In which the Scholar Attempts a Novel Format
(Artwork: Tumultuous Arrangement, or Torture of Body and Mind. Acrylic on canvas. © The Scholar, Apr 2017)
I seldom delve into poetry, for I feel that verbal juxtaposition is rather more efficacious as it is nestled within the confines of a strict and reasonable grammatical structure. However, I was so infuriated during a certain excursion last week that I could find no other way to express my ire than through free-verse stylings, much in the manner of Walt Whitman. I simply thought I would share this with my admirers, for it is so charged with emotion as to leave me heaving for breath upon its consideration. I have no doubt it will have the same effect on all who behold it:
Bottomless indignation.

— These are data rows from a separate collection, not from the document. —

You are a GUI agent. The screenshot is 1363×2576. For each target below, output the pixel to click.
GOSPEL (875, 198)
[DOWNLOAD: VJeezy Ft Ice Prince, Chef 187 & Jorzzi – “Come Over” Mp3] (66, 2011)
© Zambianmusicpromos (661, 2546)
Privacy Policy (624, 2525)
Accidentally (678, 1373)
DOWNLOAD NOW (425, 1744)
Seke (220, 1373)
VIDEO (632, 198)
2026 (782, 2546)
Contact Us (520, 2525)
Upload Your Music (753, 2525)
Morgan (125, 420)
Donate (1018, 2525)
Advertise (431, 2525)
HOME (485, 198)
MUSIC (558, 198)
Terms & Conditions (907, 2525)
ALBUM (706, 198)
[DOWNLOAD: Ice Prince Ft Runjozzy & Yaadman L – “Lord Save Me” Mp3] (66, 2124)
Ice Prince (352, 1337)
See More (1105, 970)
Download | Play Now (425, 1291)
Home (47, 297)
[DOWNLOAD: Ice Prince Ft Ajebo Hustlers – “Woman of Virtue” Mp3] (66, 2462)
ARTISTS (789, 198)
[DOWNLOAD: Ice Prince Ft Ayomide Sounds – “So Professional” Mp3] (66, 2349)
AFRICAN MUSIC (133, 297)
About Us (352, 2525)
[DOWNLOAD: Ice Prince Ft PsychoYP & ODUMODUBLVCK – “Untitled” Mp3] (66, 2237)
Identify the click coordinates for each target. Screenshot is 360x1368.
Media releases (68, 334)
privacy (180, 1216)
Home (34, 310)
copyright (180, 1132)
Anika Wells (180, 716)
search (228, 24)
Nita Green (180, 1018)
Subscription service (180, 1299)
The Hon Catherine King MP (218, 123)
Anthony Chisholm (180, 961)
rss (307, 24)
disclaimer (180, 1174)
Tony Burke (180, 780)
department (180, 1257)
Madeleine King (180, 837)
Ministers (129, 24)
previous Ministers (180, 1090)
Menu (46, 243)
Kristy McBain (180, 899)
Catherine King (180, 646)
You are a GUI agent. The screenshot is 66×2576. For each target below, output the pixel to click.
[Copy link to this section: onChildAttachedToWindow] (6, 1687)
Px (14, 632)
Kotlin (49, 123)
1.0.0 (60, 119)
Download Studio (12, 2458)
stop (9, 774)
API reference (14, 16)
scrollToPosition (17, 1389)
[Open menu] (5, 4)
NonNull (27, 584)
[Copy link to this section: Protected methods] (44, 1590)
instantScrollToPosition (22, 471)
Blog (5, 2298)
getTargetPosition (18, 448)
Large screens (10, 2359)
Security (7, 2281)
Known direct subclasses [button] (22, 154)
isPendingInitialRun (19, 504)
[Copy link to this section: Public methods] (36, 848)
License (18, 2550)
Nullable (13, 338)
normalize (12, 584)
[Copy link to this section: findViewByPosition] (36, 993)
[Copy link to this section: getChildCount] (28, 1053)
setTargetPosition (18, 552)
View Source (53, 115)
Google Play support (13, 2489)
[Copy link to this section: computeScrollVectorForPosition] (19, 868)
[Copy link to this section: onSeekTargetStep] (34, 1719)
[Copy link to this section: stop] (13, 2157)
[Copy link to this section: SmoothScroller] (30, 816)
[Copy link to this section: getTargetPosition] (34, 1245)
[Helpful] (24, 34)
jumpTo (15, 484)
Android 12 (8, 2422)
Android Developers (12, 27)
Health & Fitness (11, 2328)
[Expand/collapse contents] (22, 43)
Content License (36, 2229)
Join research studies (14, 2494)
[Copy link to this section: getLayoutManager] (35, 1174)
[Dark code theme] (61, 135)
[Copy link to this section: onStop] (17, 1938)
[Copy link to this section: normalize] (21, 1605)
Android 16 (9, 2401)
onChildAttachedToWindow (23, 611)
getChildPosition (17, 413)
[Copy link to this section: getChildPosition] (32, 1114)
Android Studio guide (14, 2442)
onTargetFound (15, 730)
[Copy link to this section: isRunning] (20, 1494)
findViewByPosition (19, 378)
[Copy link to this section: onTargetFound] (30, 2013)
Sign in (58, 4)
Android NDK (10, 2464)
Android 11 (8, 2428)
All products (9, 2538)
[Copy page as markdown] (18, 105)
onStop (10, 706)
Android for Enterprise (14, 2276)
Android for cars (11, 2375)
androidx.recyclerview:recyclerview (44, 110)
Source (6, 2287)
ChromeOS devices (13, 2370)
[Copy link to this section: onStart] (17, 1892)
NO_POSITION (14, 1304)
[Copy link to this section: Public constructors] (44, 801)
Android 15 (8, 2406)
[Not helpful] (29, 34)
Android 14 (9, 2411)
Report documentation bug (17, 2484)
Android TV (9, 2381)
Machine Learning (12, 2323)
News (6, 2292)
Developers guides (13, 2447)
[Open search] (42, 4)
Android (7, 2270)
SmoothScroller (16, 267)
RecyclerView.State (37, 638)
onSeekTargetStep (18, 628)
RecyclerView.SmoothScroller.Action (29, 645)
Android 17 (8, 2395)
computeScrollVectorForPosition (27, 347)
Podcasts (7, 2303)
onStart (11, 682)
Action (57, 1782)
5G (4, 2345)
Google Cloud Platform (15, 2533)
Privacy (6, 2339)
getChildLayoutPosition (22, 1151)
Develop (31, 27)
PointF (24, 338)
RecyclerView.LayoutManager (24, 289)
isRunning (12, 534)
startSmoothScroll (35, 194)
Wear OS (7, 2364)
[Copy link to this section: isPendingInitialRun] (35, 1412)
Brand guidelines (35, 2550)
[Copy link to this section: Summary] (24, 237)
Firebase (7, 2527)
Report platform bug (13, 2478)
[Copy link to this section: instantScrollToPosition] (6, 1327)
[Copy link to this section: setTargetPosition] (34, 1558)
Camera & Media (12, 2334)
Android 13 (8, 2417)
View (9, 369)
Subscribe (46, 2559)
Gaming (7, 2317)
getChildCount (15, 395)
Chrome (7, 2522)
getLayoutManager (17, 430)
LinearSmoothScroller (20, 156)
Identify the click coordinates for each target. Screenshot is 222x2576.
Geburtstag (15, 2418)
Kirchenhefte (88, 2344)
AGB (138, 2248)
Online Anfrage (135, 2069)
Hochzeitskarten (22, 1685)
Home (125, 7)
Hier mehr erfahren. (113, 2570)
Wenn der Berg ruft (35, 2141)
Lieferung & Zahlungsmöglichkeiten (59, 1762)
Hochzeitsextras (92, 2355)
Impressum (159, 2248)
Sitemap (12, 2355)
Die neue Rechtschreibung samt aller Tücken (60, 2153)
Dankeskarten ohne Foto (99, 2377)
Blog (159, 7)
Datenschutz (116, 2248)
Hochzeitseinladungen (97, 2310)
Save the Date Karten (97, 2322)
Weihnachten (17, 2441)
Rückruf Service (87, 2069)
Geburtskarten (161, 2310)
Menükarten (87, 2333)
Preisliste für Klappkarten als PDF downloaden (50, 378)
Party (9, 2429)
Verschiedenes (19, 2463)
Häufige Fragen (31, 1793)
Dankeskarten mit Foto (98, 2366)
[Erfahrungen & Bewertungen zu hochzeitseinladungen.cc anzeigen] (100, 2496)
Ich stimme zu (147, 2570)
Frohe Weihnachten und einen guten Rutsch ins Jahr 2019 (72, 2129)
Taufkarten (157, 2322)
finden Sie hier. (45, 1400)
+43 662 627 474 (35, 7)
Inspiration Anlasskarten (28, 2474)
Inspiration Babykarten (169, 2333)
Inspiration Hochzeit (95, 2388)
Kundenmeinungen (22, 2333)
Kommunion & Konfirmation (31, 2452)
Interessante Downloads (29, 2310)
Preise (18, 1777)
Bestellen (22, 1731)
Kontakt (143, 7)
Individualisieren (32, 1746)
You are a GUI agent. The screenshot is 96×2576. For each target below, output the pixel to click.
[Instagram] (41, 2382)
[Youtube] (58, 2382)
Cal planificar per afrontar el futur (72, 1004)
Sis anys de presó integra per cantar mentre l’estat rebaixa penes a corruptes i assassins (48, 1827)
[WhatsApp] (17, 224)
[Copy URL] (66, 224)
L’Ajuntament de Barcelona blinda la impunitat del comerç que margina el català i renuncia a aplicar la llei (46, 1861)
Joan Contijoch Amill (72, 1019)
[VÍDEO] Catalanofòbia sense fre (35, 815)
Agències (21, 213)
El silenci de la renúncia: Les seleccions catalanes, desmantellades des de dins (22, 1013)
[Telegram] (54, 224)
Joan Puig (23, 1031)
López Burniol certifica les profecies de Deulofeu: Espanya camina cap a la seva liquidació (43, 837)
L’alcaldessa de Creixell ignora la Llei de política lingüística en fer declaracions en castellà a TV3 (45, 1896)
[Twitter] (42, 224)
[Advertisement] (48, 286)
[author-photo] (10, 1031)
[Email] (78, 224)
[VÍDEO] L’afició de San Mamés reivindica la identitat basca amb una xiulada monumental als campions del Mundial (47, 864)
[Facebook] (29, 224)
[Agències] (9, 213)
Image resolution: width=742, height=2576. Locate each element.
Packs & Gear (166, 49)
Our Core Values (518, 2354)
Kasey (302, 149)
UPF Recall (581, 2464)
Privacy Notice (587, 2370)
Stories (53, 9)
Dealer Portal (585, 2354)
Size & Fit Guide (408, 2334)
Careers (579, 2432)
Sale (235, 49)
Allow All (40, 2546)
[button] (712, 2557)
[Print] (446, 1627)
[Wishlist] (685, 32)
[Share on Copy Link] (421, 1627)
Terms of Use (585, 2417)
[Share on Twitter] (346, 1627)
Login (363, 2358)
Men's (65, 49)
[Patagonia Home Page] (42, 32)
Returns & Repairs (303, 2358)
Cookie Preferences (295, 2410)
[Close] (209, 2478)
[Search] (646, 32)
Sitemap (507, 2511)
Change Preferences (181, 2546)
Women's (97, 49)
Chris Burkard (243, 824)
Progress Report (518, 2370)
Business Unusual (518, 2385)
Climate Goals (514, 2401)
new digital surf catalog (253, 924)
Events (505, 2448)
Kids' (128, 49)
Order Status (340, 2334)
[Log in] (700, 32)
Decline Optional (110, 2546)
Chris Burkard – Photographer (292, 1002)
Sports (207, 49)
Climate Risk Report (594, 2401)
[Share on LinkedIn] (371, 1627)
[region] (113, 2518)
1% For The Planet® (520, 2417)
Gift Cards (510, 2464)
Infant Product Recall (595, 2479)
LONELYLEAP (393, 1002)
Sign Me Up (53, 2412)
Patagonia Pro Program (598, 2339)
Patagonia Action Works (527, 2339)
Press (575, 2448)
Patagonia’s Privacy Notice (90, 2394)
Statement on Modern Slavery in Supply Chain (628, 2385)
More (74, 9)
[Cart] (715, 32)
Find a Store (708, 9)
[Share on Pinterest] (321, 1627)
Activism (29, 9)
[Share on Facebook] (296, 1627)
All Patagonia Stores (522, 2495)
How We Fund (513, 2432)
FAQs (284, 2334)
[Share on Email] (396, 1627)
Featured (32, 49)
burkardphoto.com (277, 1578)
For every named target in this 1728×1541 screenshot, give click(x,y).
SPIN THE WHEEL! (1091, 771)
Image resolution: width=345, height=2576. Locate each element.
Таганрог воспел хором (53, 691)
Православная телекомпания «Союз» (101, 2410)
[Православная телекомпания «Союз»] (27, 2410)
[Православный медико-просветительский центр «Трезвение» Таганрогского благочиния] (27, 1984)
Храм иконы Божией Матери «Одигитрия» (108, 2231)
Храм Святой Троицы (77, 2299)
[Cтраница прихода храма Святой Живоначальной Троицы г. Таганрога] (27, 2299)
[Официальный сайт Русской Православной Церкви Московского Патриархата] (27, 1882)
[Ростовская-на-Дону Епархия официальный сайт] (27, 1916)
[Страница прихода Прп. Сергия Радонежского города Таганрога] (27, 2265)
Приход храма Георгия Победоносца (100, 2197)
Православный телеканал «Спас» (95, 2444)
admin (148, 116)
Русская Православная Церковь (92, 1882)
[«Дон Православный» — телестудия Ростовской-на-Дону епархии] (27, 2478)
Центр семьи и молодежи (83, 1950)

Infinite injustice.
Literal scum of the earth.
Stench of a thousand unseen fish corpses rotting in the waves.
Encroaching, horrid seawater.
Sand in my food, in my shoes, in my ears, in the folds of my cravat.
Sand between my toes, abrading the skin raw.
Raw skin, exposed tender flesh before its time, destroyed.
Manservant vanished, crowd indifferent, lifeguard deaf.
Trapped in a sea of sand with beaches of asphalt and seawater.
Sand, drowning influence, drying touch.
Manservant nowhere to be seen.
Throat hoarse from screaming.
Throat hoarse from breathing sand.
Children passing, children cruel.
Blast them. Blast them all to Tartarus.
Sentences malformed, sentences lost in the fervor of thought.
Manservant absent, sand in food, sand in toes.
Suffering eternal, pain eternal.
Surrounded by people, alone.
Throat bloodied from sand.
Throat bloodied from screaming.
Sweat, oil, white on nose.
My skin ever redder, hers ever whiter.
Skin burnt, skin untouchable.
Dragged away on burning skin.
Manservant returned, manservant scolded.